An integrity assessment focuses on the health and security of the mainframe operating system. Our services help companies’ rapidly identify and remediate critical vulnerabilities — and help build disconnected security processes into ongoing, policy-based governance.
An assessment will answer these types of questions:
- Is patching up to date?
- Are unnecessary services running?
- Are there any zero-day vulnerabilities in your software?
We first conduct a scan of your environment using z/Assure® VAP, measuring the severity of each vulnerability using the Common Vulnerability Scoring System (CVSS) methodology. As a trusted industry system for ranking the severity of vulnerabilities, CVSS allows us to report on code gaps that we may find in your system. Our detailed reporting can help you understand and communicate mainframe risks to your internal
development team or software providers for remediation. As a result, you’re empowered to proactively protect your business from emerging mainframe threats. You can choose from three levels of consultation:
- Vulnerability Analysis Light (VAL)
- Vulnerability Analysis & Management (VAM)
- Vulnerability Management – Expert (VAM-Ex)

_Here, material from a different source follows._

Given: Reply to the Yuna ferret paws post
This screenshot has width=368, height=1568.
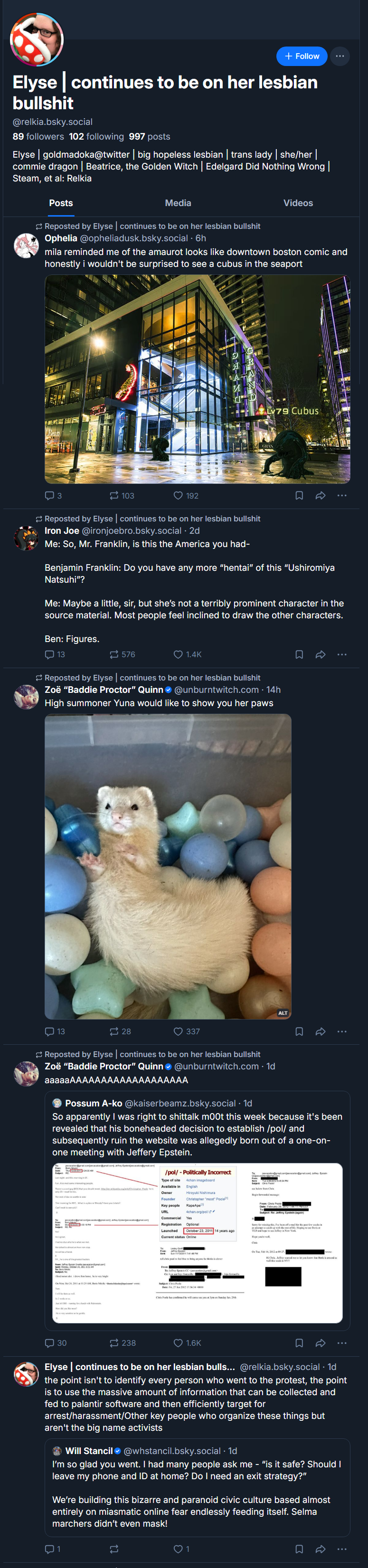Looking at the screenshot, I should click(55, 1031).
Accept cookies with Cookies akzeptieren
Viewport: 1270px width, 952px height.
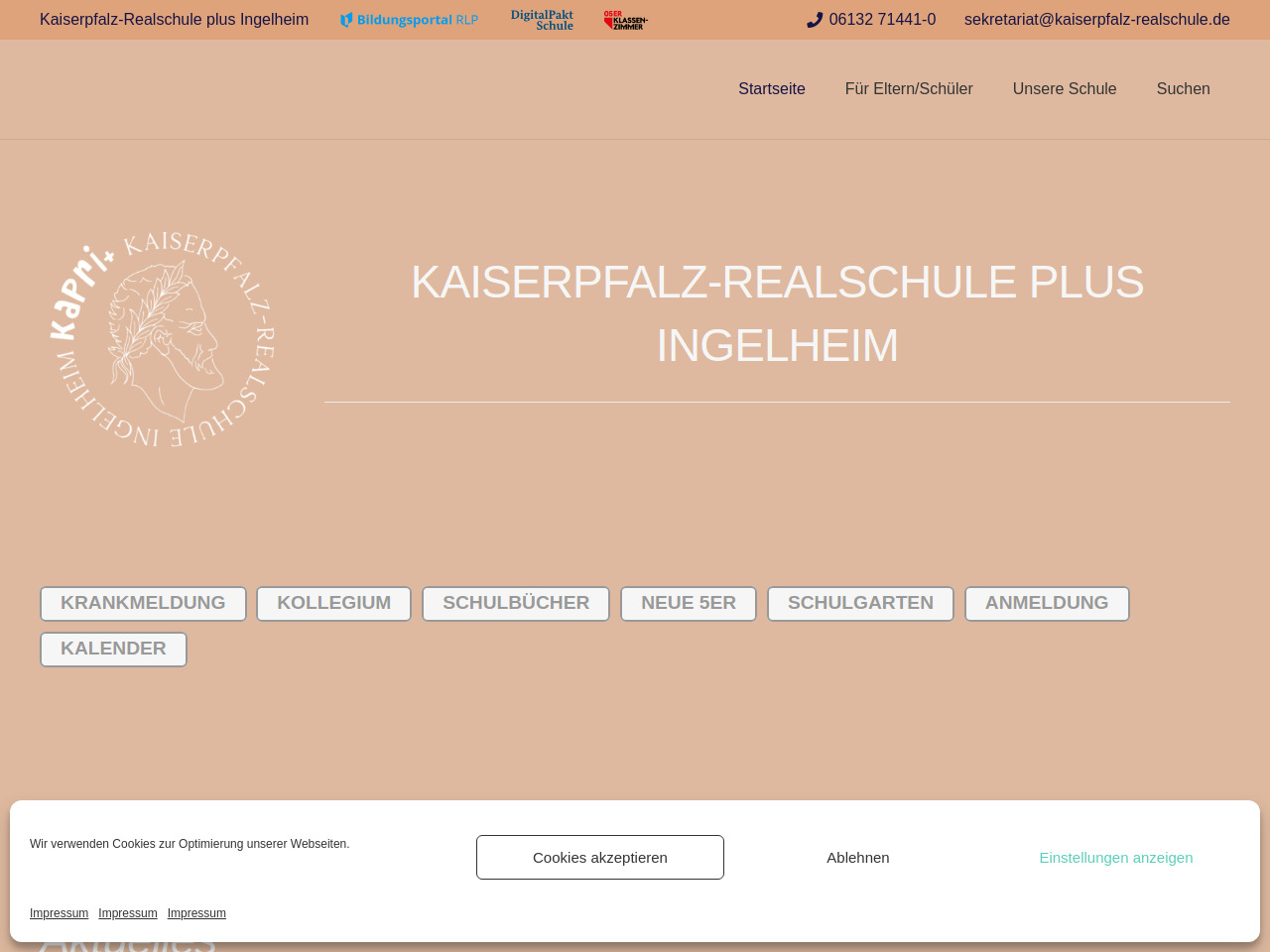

Until recently, z/OS installations did not have access to a tool capable of performing real-time binary code scanning. Binary code scanning software makes it possible for enterprises to scan the operating system layer of the mainframe to identify Severe Security Code Vulnerabilities™ (SSCV’s). Find out more in our FAQ. Scans performed by Key Resources, Inc. using the z/Assure® Vulnerability Analysis Program (VAP) validate that the vast majority of mainframes have SSCV’s running on their production systems. The vulnerabilities may exist in operating system, vendor or internally written code.